Material for this task START
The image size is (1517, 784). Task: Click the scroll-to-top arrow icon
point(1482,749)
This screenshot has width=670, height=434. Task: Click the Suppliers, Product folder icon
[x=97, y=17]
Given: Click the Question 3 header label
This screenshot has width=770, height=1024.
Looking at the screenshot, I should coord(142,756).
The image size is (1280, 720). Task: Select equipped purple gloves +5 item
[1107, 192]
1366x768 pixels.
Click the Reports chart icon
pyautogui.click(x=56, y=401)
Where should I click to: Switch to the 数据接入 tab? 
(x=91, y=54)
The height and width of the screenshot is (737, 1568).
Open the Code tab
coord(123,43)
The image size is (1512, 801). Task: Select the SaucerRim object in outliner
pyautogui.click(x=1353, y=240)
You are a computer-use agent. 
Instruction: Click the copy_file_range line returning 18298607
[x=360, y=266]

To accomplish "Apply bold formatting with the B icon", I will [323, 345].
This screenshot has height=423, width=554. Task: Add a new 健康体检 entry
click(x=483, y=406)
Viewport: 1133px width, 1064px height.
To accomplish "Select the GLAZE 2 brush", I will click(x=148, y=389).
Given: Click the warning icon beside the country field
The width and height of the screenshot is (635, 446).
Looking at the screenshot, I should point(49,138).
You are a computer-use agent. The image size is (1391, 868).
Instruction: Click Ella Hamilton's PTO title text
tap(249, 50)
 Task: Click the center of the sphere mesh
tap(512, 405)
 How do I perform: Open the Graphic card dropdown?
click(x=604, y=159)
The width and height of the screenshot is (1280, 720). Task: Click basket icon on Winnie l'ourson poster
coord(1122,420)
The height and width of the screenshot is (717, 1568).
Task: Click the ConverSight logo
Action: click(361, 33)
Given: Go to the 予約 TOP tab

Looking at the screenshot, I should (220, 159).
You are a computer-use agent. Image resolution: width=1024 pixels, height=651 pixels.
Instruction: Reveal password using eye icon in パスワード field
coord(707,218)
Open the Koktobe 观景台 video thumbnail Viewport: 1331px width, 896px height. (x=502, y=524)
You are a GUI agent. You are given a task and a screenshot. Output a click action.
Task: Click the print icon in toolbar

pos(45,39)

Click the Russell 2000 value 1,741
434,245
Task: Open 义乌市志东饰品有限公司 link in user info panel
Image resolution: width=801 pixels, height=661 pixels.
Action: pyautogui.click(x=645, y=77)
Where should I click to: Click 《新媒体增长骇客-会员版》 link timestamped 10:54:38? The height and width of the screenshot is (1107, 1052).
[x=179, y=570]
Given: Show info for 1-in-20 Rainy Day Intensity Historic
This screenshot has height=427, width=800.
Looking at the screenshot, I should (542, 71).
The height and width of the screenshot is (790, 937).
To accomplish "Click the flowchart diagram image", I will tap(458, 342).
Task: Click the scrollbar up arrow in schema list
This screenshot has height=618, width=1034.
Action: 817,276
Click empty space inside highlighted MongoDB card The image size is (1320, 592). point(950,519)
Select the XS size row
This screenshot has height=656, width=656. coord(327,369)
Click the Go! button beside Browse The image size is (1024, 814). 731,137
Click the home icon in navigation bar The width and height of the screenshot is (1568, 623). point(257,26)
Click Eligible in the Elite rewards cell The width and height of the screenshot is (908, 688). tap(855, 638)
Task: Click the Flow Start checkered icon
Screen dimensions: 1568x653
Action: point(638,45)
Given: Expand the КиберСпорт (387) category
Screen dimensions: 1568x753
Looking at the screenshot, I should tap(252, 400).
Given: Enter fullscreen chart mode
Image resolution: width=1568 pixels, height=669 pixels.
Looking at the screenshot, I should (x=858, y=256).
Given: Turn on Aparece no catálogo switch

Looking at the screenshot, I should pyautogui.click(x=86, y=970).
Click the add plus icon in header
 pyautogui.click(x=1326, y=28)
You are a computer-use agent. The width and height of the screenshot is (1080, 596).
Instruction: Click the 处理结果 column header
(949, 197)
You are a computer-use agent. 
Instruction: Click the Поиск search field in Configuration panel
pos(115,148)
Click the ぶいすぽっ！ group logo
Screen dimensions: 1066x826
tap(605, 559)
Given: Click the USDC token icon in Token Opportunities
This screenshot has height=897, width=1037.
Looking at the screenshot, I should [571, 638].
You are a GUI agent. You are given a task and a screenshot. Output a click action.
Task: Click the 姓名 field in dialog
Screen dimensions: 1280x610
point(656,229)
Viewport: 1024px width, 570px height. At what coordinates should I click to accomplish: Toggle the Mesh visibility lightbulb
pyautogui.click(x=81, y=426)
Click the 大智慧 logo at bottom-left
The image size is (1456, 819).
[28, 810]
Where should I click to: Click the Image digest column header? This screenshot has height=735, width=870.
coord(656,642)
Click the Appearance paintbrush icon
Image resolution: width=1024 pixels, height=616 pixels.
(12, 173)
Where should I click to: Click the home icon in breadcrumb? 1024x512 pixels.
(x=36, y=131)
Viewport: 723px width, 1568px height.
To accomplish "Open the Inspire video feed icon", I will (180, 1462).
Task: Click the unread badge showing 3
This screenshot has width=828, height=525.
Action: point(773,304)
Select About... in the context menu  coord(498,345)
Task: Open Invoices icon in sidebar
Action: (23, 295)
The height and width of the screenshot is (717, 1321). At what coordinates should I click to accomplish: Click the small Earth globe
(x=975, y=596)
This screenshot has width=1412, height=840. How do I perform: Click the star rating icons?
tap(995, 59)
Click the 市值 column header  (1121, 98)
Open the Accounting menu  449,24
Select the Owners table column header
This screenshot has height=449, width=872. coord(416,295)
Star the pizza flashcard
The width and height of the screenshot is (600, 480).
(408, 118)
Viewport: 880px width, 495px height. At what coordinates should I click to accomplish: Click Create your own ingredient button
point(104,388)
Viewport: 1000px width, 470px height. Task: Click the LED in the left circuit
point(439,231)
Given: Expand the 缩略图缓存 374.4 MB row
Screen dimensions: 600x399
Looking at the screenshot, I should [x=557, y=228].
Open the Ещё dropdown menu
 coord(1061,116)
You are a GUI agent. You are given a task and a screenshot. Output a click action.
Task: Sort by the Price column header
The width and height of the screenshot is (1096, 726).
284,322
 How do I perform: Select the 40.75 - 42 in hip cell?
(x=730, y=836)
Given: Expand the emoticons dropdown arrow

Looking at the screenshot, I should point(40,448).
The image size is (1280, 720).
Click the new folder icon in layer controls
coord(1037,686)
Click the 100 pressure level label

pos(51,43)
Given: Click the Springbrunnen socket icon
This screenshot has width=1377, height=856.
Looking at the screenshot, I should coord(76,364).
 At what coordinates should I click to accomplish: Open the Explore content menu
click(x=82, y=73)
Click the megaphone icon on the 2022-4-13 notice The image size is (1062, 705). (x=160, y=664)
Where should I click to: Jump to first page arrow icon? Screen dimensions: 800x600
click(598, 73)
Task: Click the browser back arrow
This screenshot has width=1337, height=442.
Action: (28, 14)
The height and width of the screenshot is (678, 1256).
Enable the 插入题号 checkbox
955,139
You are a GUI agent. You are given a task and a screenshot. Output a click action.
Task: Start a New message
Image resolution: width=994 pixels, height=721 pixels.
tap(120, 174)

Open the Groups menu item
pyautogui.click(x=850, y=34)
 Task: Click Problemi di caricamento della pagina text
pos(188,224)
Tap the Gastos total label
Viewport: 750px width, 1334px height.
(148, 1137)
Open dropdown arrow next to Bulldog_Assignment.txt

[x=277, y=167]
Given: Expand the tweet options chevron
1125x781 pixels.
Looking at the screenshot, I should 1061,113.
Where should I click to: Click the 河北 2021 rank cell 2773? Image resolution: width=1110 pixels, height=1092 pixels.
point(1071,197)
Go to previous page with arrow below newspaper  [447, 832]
Material for this task END
Copy each line above that contains the string "computer".

You are a computer-use agent. 
You are a computer-use agent. The image size is (1391, 868).
You are a computer-use agent. Image resolution: width=1024 pixels, height=651 pixels.
You are a computer-use agent. The width and height of the screenshot is (1080, 596).
You are a computer-use agent. 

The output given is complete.